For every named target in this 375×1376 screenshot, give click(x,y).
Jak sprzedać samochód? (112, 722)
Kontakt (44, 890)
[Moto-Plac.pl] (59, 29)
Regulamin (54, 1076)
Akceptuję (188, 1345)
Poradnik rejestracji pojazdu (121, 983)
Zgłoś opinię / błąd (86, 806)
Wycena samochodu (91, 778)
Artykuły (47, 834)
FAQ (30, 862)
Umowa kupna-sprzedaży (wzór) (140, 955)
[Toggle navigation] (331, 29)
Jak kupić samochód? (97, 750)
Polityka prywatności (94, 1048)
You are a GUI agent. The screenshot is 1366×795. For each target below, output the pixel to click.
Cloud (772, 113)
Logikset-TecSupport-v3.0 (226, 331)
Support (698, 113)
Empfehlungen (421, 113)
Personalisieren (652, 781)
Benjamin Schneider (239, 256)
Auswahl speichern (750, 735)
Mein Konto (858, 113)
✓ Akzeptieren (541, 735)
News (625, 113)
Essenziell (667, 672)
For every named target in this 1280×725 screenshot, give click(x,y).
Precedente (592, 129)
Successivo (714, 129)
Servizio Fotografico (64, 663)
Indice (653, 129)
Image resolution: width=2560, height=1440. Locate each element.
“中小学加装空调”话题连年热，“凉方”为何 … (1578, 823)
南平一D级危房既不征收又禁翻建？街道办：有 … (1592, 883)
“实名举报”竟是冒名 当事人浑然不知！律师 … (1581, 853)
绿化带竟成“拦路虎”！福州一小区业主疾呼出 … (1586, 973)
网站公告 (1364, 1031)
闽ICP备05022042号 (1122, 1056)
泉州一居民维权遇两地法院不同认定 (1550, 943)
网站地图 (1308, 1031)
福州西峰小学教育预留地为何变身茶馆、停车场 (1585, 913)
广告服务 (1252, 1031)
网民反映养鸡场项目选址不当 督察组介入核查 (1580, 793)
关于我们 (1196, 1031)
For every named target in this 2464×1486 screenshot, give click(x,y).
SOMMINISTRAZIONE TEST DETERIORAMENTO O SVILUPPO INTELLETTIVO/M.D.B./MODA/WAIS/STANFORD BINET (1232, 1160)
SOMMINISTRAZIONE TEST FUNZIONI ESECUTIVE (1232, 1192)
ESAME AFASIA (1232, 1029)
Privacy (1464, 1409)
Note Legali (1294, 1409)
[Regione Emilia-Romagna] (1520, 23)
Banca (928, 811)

== What you are asked to do ==
Every line of the listing is to be returned exactly as given.

== Task result ==
For every named target in this 375×1376 screenshot, give click(x,y).
Jak sprzedać samochód? (112, 722)
Kontakt (44, 890)
[Moto-Plac.pl] (59, 29)
Regulamin (54, 1076)
Akceptuję (188, 1345)
Poradnik rejestracji pojazdu (121, 983)
Zgłoś opinię / błąd (86, 806)
Wycena samochodu (91, 778)
Artykuły (47, 834)
FAQ (30, 862)
Umowa kupna-sprzedaży (wzór) (140, 955)
[Toggle navigation] (331, 29)
Jak kupić samochód? (97, 750)
Polityka prywatności (94, 1048)
You are a GUI agent. The screenshot is 1366×795. For each target below, output the pixel to click.
Cloud (772, 113)
Logikset-TecSupport-v3.0 (226, 331)
Support (698, 113)
Empfehlungen (421, 113)
Personalisieren (652, 781)
Benjamin Schneider (239, 256)
Auswahl speichern (750, 735)
Mein Konto (858, 113)
✓ Akzeptieren (541, 735)
News (625, 113)
Essenziell (667, 672)
For every named target in this 1280×725 screenshot, give click(x,y).
Precedente (592, 129)
Successivo (714, 129)
Servizio Fotografico (64, 663)
Indice (653, 129)
Image resolution: width=2560, height=1440. Locate each element.
“中小学加装空调”话题连年热，“凉方”为何 … (1578, 823)
南平一D级危房既不征收又禁翻建？街道办：有 … (1592, 883)
“实名举报”竟是冒名 当事人浑然不知！律师 … (1581, 853)
绿化带竟成“拦路虎”！福州一小区业主疾呼出 … (1586, 973)
网站公告 (1364, 1031)
闽ICP备05022042号 (1122, 1056)
泉州一居民维权遇两地法院不同认定 (1550, 943)
网站地图 (1308, 1031)
福州西峰小学教育预留地为何变身茶馆、停车场 (1585, 913)
广告服务 (1252, 1031)
网民反映养鸡场项目选址不当 督察组介入核查 (1580, 793)
关于我们 (1196, 1031)
For every named target in this 2464×1486 screenshot, give click(x,y).
SOMMINISTRAZIONE TEST DETERIORAMENTO O SVILUPPO INTELLETTIVO/M.D.B./MODA/WAIS/STANFORD BINET (1232, 1160)
SOMMINISTRAZIONE TEST FUNZIONI ESECUTIVE (1232, 1192)
ESAME AFASIA (1232, 1029)
Privacy (1464, 1409)
Note Legali (1294, 1409)
[Regione Emilia-Romagna] (1520, 23)
Banca (928, 811)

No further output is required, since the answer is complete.